--- PROVIDED DATA ---

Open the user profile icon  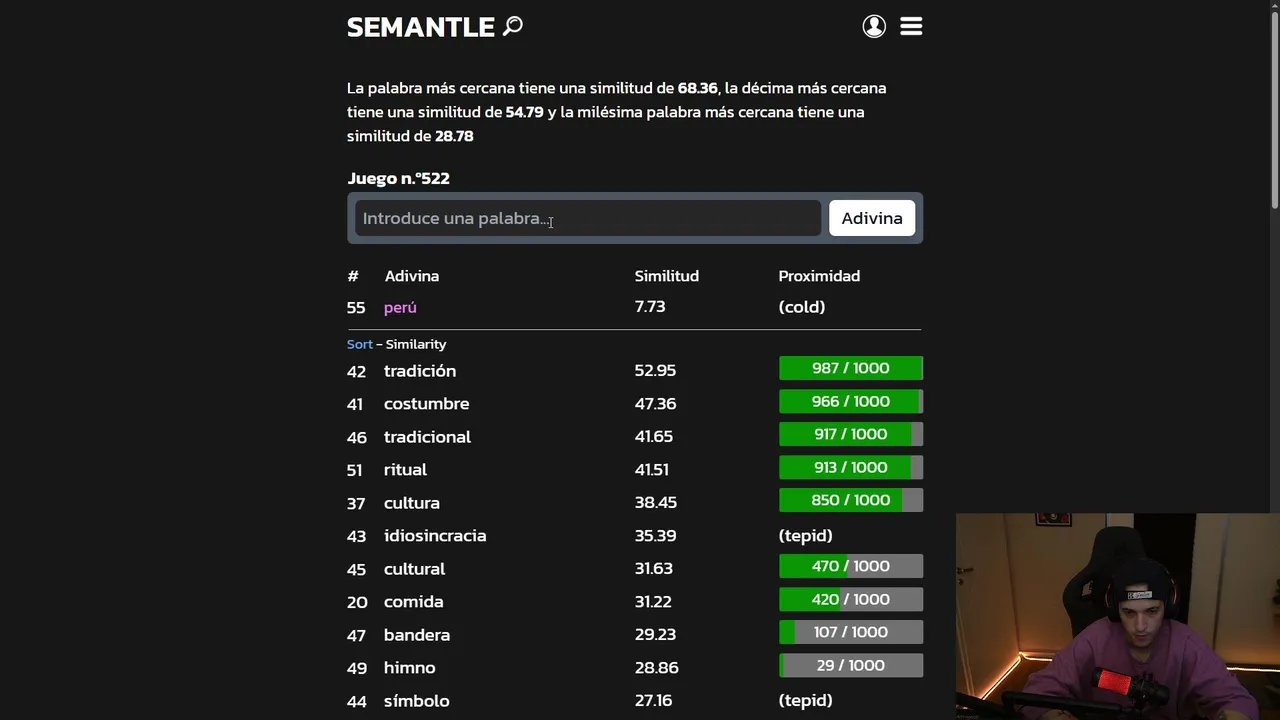pyautogui.click(x=874, y=26)
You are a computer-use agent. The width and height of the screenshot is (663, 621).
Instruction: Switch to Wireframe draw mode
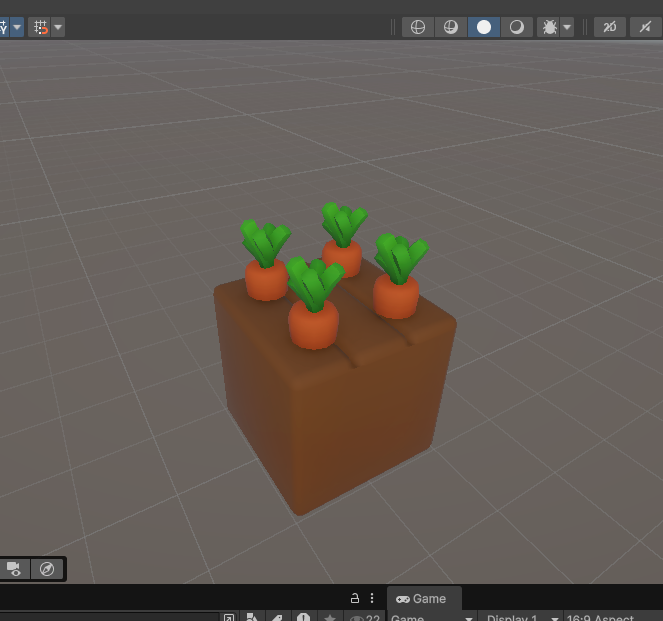click(x=418, y=27)
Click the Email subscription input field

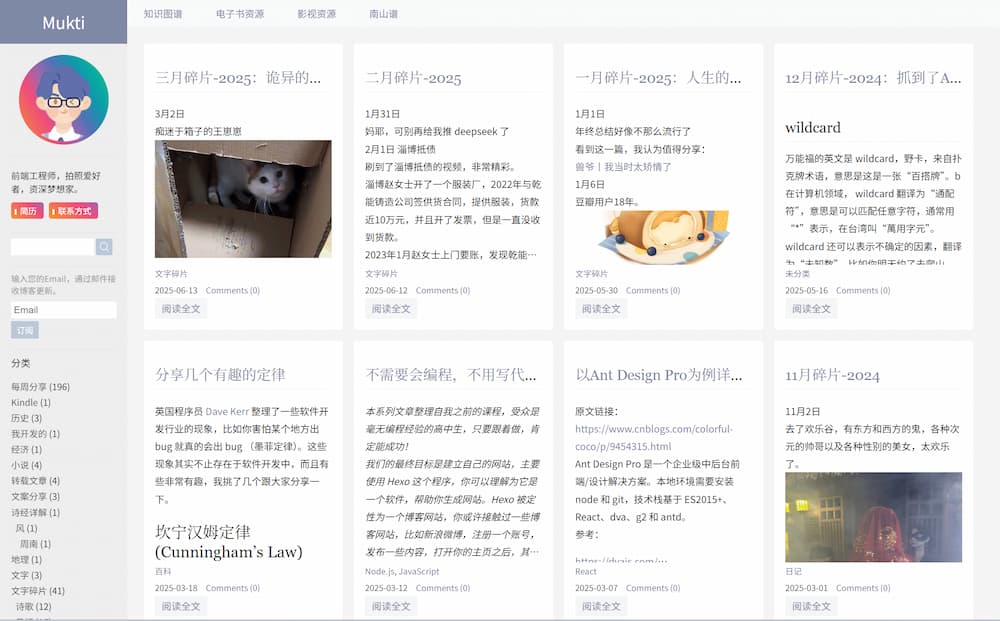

---

* _WHAT YOU NEED TO DO_: Please retype, exactly as they appear, the lines from the one with "Instruction: Switch to Wireframe draw mode" through the final line of the material, both included, and drop any pictures.

* _SOLUTION TO THIS PROBLEM_:
Instruction: Switch to Wireframe draw mode
click(x=418, y=27)
Click the Email subscription input field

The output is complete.